A suon di legnate De Crescenzo organizzava pubbliche collette, assaltava i commissariati mettendoci i suoi fidi e, sempre a suon di legnate, convinse i napoletani a votare al plebiscito. Non c’era il suffragio universale e per votare era necessario essere di sesso maschile e con censo adeguato. Ci fu una eccezione. Marianna De Crescenzo, la prima donna a votare in Italia, pretendendo di essere iscritta anche alle liste elettorali. Era una sanguinaria cugina di Salvatore. Di questa ‘eroina’ risorgimentale conservo la vaga memoria di una illustrazione su un libro di testo delle elementari dove alzava il tricolore sulle barricate. Ebbe una lauta pensione per i servizi resi.
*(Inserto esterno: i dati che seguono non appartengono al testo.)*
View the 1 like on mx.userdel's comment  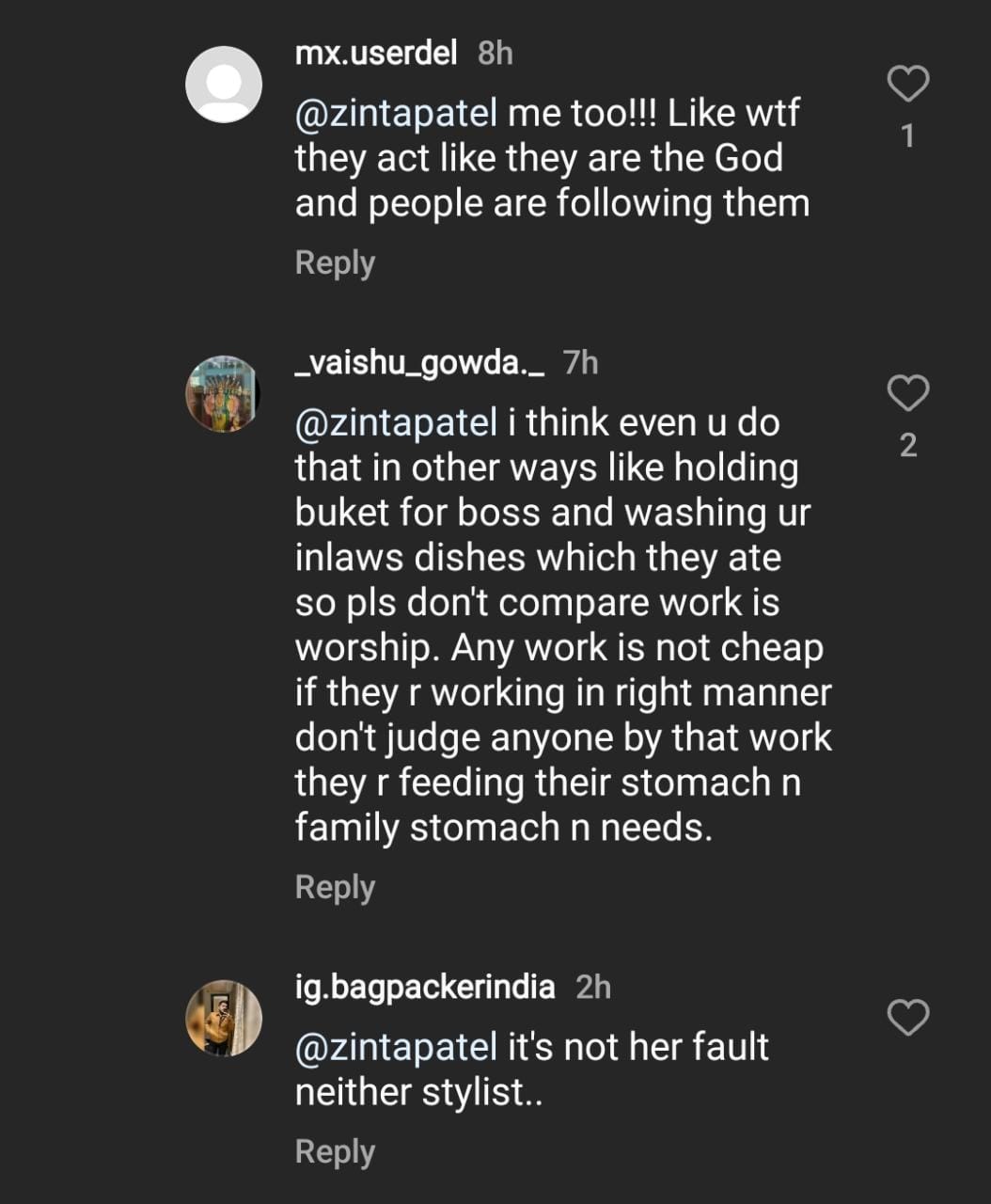pyautogui.click(x=908, y=137)
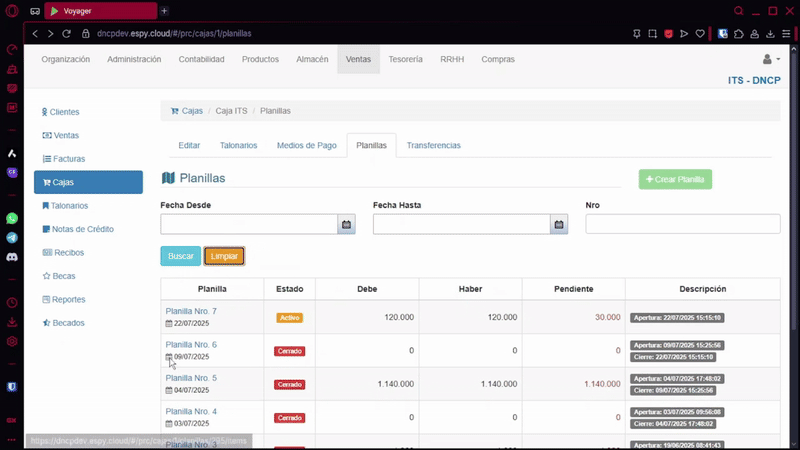Open Telegram in the Opera sidebar
The image size is (800, 450).
tap(12, 238)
Per votare c’erano due schede prestampate: una con il SI e una con il NO. Si prendeva la scheda sfilando innanzi al seggio e la si metteva in una urna aperta. Il tutto in plein air. A votare furono anche i militari dell’esercito sabaudo, già presenti a Napoli.
Nei giorni del plebiscito si segnalarono tumulti in tutto il Mezzogiorno e in molti paesi di quelle zone che divennero teatro del brigantaggio fu ristabilito l’ordine borbonico. Ne ho immaginato lo svolgimento nella fitta trama del mio romanzo La congiura delle passioni .
Nelle province Napoletane i voti validi furono 1.312.376, con una percentuale di favorevoli del 99,21. Il risultato tondo dovrebbe spingere Mentana almeno a nutrire gli stessi dubbi di Massimo D’Azeglio “… fino a giungere a porre in dubbio nella lettera al senatore C. Matteucci la sincerità del plebiscito meridionale (2 ag. 1861)” (cit. Treccani).
Ignorare le dinamiche su cui è nato lo Stato unitario non ci aiuta a capire perché nel nostro DNA ci sia sempre l’idea che a risolvere i nostri problemi debba sempre essere lo ‘straniero’, che basti l’uomo o la donna sola al comando per risolvere i problemi, sia che si chiami Draghi sia che si chiami Meloni, così poca fiducia nei confronti dei processi democratici, nella affidabilità dello Stato nella lotta alla criminalità e che a comandare siano sempre i soliti.